February 08, 2009

Some Pre-Dawn Running Safety

Last week I headed out for a wake-up run at 5:30 a.m. Snow fell in the hours beforehand and balanced on the tips of branches like white spherical ornaments. The air was crisp but not painful to breathe like bitter sub-zero cold that threatens exercise-induced asthma. As the sky lightened, I detected almond-shaped hoofs along the side of the road for a few meters before the tracks disappeared into the woods. I decided not to follow them but continued on the roads to further warm up before heading into an A.V.I.S. reservation. Post-holing new tracks proved exhausting but added a brief and intense variety to my workout.

One benefits of pre-dawn (winter) runs is traffic-free streets. I have the option to run down the middle of side streets and secondary roads without concern for an abundance of commuters. While it may be loopy to mention running down the middle of a road, when sidewalks aren’t clear nor in existence, it’s a viable option depending on the time of day and the particular road. When I choose to do this it’s usually in neighborhoods with which I am very familiar.

Since the plows had long since passed that morning, the streets were a leopard pattern of slick packed snow, ice and asphalt. Footing was tricky and I was able to test out my
Yak Trax on more surfaces. Even when caked with snow, their springs still confidently gripped the road.

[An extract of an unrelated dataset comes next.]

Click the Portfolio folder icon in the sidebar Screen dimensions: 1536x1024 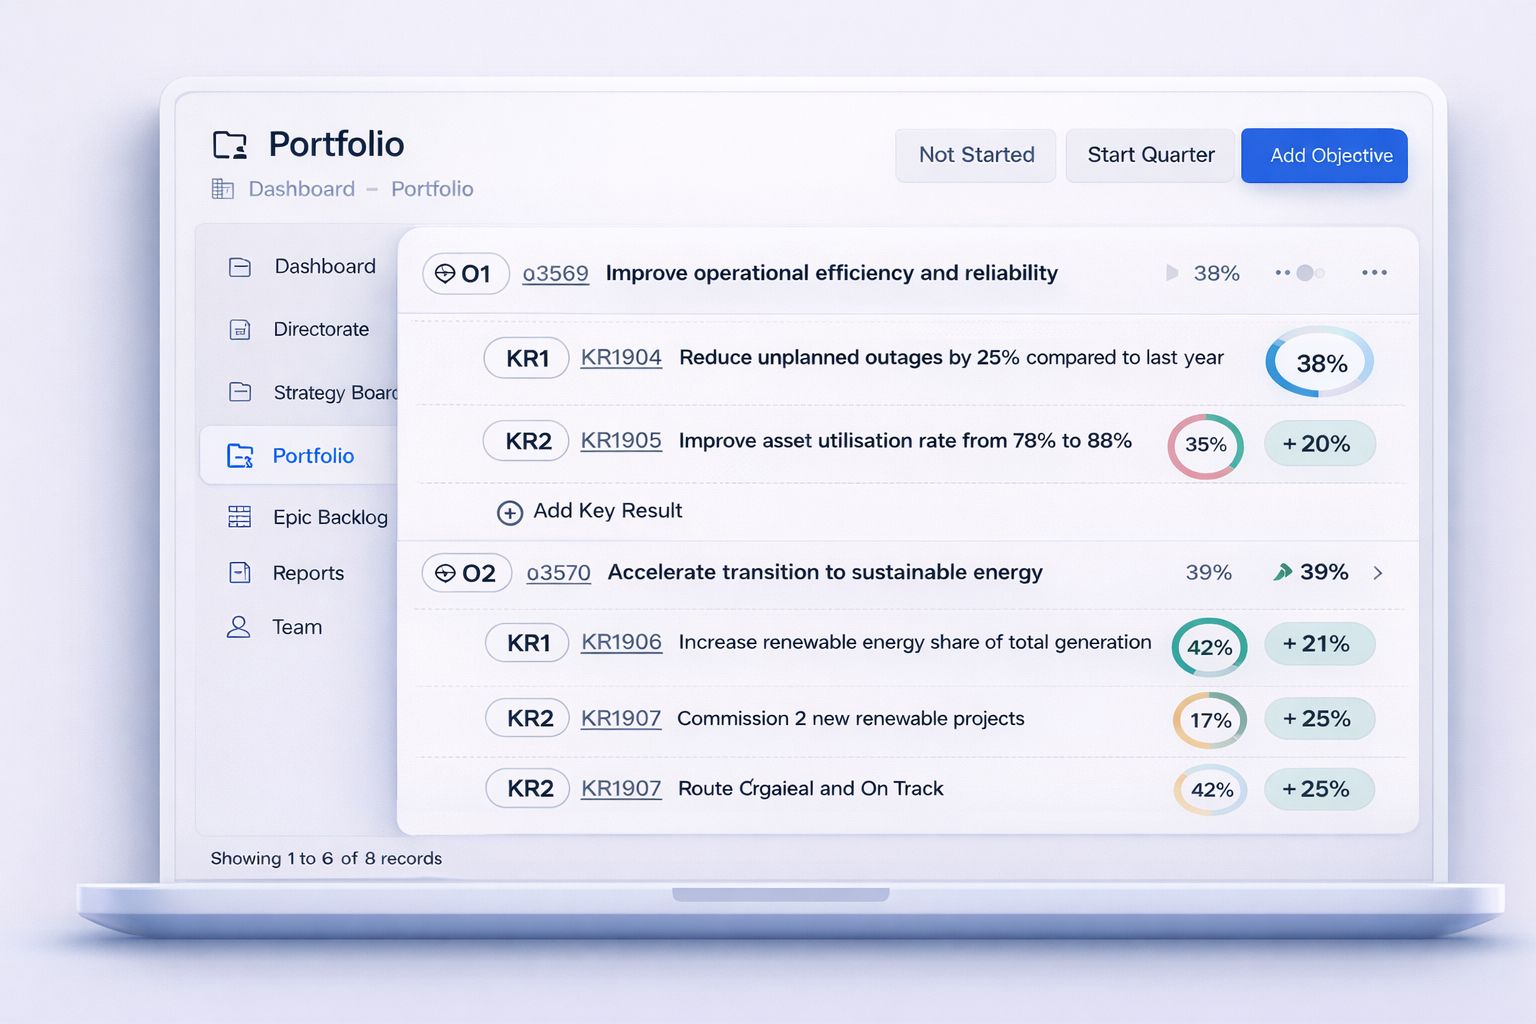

I was taught to drive defensively and I road run with the same vigilance. I assume that cars do not see me and I swiftly move to the side or off of the road entirely before they pass. Not wearing headphones while exercising (at least outside) allows me to hear and focus not only on my surroundings and safety but also on the rhythm of my breathing and my foot fall. When I head out in the dark (dawn or dusk) I wear my Princeton Tec Aurora head lamp for visibility (both to see and to be seen). Here's what the head lamp looks like before sunrise on a flashing-blinky mode:

Another benefit to running along the center or a road is that it tends to be less cambered than towards its sides. Running frequently on slanted surfaces might lead to increased injury, could aggravate running form and tinker unkindly with bio mechanics. Years ago a podiatrist told me to "get off the roads and head to the trails." What a wise man. Of course the uneven terrain of trails offers its own challenges but more importantly to me are its numerous benefits (more on that in the future). For starters, trail running strengthens the ankles and feet, tunes agility and focus and gets me exploring and appreciating into nature.